Trois mois après, sur un yacht à New York, Nina et Eddie rencontrent des directeurs non exécutifs de l’AIP : ils n’ont pas de pouvoir décisionnel mais ils apportent leur soutien technique ou financier. Parmi eux, Richard Yuen Xuan, un Chinois très riche, et son épouse, Sophia Blackwood, une Lady anglaise. Eddie va se rendre en Chine pour une mission secrète.

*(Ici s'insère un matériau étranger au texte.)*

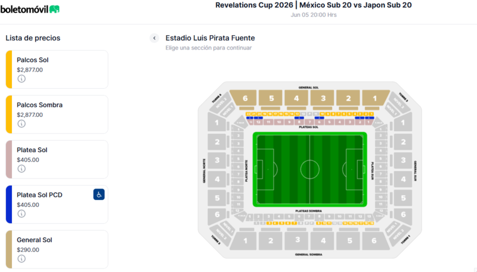Pick General Sol section 1 on map
This screenshot has height=272, width=477.
[376, 98]
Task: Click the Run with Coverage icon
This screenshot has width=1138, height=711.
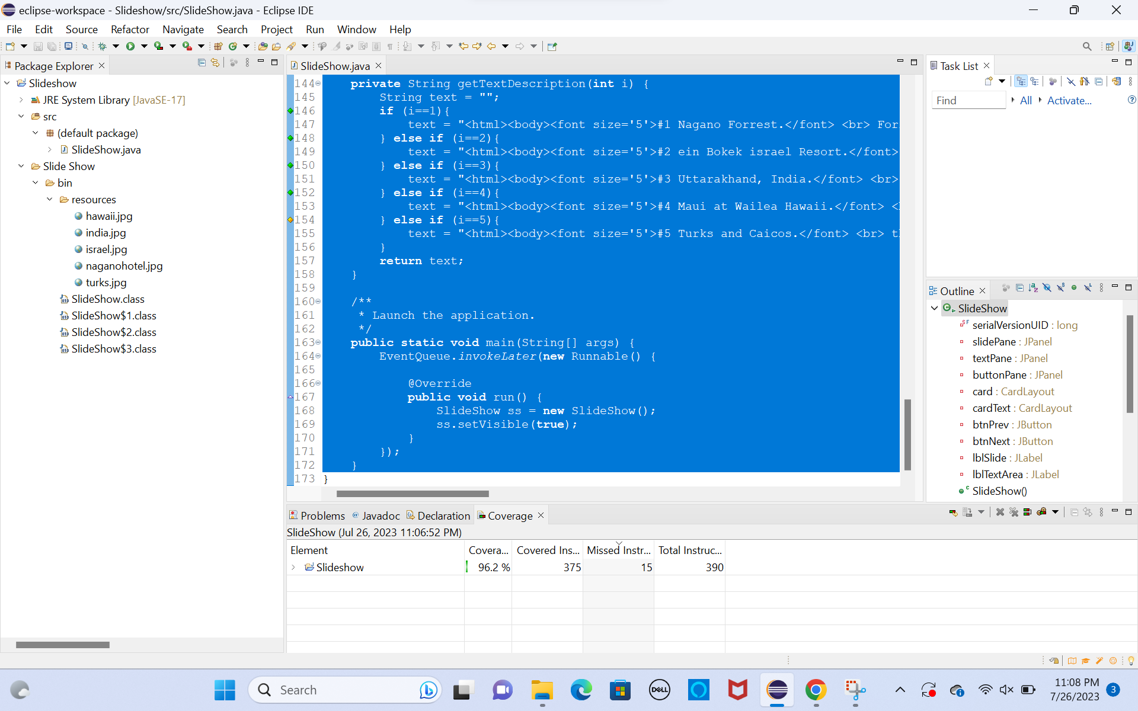Action: (x=158, y=46)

Quant à Nina, restée à New York, elle demande à la Confrérie millénaire des Sélasphores, en la personne de monsieur Popadopoulos, de pouvoir consulter le véritable Hermocrate et non plus des reproductions ou des photos car elle est persuadée qu’en consultant l’œuvre originale, elle découvrira le tombeau d’Hercule.

Poursuites rocambolesques à Shanghai pour Eddie et dans le métro de New York pour Nina. « Vous voulez dire que la plate-forme a été coulée ? Et que ça aurait quelque chose à voir avec ce qui m’est arrivé aujourd’hui ? » (p. 123, Nina à son supérieur, Amoros).

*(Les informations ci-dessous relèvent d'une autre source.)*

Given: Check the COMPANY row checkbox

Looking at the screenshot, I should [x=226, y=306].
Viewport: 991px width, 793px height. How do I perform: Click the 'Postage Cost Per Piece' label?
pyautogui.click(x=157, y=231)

Ensuite le roman est construit comme le premier, un petit groupe part à l’action, après New York et Shanghai, direction l’Afrique et l’Europe : Botswana, Namibie, Londres, Suisse, Algérie, Tunisie, Bahamas, du pur thriller. Des gentils, des méchants, certains sont loyaux et vont sauver la vie des deux héros, d’autres sont fous à lier, vont trahir, se faire tuer. Bref, de l’action pure et dure, des explosions en tout genre, de l’aventure en veux-tu en voilà, des diamants, de l’uranium et des bombes nucléaires, mais pas de fantastique ou de science-fiction comme dans le premier tome (petite déception). Sauf quand les travaux d’Hercule apparaissent mais ce n’est qu’après un peu plus de 300 pages… De plus Hugo Castille, le pendant belge d’Edward Chase, Anglais, m’a manqué… mais le lecteur fait la connaissance d’autres amis d’Eddie, décidément il a des amis dans le monde entier !

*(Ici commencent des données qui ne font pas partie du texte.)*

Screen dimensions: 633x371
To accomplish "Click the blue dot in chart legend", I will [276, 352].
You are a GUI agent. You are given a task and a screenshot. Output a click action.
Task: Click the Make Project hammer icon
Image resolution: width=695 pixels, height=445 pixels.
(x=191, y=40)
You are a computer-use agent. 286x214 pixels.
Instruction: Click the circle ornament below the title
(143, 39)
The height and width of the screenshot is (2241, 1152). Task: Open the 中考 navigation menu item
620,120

Je trouve que les problèmes de couple entre Nina et Eddie prennent un peu trop de place dans l’aventure. « J’ai mis ma carrière d’archéologue de côté pour devenir une bureaucrate. Je me suis même mise à faire de la politique. Je me suis laissé entraîner dans des jeux de pouvoir pour obtenir ce que je voulais. Et le pire, c’est que j’y ai pris goût. Non, le pire, c’est que j’ai vraiment commencé à me sentir supérieure à Eddie. Juste à cause de mon titre. Je l’ai blessé sans m’en rendre compte. » (p. 239).

Ce que je reproche à ce tome 2, c’est d’être trop construit comme le premier tome, et puis, à l’époque moderne, les méchants détruisent systématiquement les trésors archéologiques qu’ils découvrent ? L’Atlantide, le tombeau d’Hercule, et dans les tomes suivants, l’épée Excalibur, la pyramide d’Osiris, entre autres. À voir si je lirai la suite… Il y a déjà une quinzaines de tomes car Andy McDermott écrit cette série depuis 2007 et elle n’est traduite en français que depuis cette année.

Pour le Challenge de l’été 2018, le Challenge Chaud CacaoLire sous la contrainte (trilogies et séries de l’été), Littérature de l’imaginaire, Polar et thriller 2018-2019 et Voisins Voisines 2018 (Angleterre).